The direct posterior portal is marked with a probe. The posterolateral portal is seen just lateral

The posterolateral viewing portal is made approximately 1 cm proximal and lateral to the olecranon tip.

Direct visualization, after shaving away debris, is possible across the olecranon fossa and into the medial gutter of the joint. Under direct visualization, the shaver is used to follow into the medial gutter and to carefully expose the posteromedial aspect of the joint, the posteromedial capsule, and the medial gutter. A proximal accessory portal can also be used for placement of a blunt retractor to facilitate exposure.

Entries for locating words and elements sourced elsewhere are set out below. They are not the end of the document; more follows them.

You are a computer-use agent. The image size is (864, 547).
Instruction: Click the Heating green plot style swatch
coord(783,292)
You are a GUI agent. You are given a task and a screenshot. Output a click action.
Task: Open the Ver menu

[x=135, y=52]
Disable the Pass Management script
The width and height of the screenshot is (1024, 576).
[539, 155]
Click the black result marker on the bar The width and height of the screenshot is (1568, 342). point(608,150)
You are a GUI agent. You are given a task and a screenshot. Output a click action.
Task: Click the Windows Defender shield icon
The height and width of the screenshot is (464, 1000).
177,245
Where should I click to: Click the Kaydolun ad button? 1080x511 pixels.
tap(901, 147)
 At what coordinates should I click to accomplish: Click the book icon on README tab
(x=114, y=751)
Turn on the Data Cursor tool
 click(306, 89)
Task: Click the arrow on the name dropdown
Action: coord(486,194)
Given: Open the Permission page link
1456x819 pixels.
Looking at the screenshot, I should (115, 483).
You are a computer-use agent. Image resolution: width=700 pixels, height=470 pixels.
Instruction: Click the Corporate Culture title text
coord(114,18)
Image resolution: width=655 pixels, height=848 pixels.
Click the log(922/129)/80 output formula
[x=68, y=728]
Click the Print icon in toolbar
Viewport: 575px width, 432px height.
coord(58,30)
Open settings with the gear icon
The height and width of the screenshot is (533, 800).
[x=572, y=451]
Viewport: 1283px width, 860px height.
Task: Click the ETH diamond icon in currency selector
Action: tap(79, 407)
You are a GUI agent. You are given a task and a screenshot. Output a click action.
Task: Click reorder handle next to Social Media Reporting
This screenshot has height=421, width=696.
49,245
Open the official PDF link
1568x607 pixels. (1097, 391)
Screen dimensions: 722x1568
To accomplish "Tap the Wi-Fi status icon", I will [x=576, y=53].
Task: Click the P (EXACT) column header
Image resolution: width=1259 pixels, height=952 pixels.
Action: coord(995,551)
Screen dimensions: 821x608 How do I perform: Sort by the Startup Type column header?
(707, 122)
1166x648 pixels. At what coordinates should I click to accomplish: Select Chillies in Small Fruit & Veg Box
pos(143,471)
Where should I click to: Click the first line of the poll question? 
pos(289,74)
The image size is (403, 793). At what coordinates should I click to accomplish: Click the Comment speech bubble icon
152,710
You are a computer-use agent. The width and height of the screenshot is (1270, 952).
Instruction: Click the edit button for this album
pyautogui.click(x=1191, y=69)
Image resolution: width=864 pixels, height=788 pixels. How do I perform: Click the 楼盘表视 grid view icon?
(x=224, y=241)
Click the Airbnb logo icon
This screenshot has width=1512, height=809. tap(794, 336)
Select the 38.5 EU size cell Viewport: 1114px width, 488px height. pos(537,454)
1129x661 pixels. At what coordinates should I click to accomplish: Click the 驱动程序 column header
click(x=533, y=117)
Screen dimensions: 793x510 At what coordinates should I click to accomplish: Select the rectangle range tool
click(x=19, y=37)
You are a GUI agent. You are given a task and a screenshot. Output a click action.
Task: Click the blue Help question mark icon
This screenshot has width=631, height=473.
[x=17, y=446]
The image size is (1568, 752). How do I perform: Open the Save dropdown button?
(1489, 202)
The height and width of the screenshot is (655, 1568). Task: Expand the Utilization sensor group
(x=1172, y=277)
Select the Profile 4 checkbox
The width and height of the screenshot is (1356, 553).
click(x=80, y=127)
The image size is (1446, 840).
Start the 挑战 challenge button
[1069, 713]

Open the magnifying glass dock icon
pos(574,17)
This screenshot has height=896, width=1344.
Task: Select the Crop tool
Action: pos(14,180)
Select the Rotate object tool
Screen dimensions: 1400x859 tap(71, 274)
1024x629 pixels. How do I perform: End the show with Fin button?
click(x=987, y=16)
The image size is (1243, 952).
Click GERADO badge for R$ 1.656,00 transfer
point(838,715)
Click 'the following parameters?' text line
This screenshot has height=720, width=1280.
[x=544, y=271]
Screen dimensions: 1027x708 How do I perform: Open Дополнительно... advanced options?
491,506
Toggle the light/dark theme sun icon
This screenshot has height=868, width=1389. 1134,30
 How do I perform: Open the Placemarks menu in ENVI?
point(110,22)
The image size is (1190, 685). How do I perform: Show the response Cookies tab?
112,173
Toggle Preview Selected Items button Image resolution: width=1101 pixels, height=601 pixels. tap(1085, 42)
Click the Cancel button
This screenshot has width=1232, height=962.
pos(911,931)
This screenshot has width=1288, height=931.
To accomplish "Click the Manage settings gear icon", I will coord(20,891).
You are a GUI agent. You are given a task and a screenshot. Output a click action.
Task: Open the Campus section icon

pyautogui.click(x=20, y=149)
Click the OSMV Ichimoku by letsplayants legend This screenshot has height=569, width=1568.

Once adequate exposure of the posteromedial capsule is achieved, an arthroscopic biter is brought in to carefully and serially resect the posteromedial capsule, beginning a few cm proximal to the medial epicondylar region (Figs. 76.6 and 76.7). This continues distally down the medial gutter, until the level of the posterior portion of the anterior band of the MCL. In addition to a biter, careful use of a radiofrequency probe can be used to release the posteromedial capsule. The ulnar nerve may be visualized in the soft tissue adjacent to the resected joint capsule and is inspected to assure adequate decompression (Figs. 76.8, 76.9, and 76.10).

Fig. 76.6
figure 6

Arthroscopic biter seen resecting the posteromedial capsule

Fig. 76.7
figure 7

Arthroscopic biter removing the posteromedial capsule, the ulnar nerve can be seen just to the right of the biter

Fig. 76.8
figure 8

After decompression of the ulnar nerve, the probe is seen pulling the nerve into the joint

Fig. 76.9
figure 9

The ulnar nerve has been decompressed, and the probe is seen holding the ulnar nerve free

Fig. 76.10
figure 10

Ulnar nerve is seen after decompression. In this case, an additional arthroscopic medial epicondulectomy was performed

Following completion of the procedure, the portals are sutured and a sterile dressing applied. Postoperative rehabilitation is primarily determined by the primary procedure for which the arthroscopy is being done. Typically, full active motion is allowed on postoperative day two.

Tips and Tricks

Avoid use of the arthroscopic shaver in the posterior aspect of the joint after the posteromedial capsule has been released, and the ulnar nerve is exposed to avoid inadvertent injury to the nerve. Using the direct posterior portal as the working portal and the posterolateral portal as the viewing portal is a good combination to allow resection of the posteromedial capsule.

Conclusion

Arthroscopic ulnar nerve decompression is an option for patients with mild to moderate ulnar nerve symptoms who are undergoing elbow arthroscopy for other reasons. Given that a simple in situ decompression can easily be done with a small incision, minimal simple and inexpensive equipment, easy setup and recovery, and tourniquet time of less than 10–15 min in most cases, we do not favor this procedure for patients who lack other concomitant indications for elbow arthroscopy. Most patients do well following the procedure, despite the anatomy of the procedure, which addresses deep structures which may contribute to ulnar nerve compression, rather than the more superficial structures [2].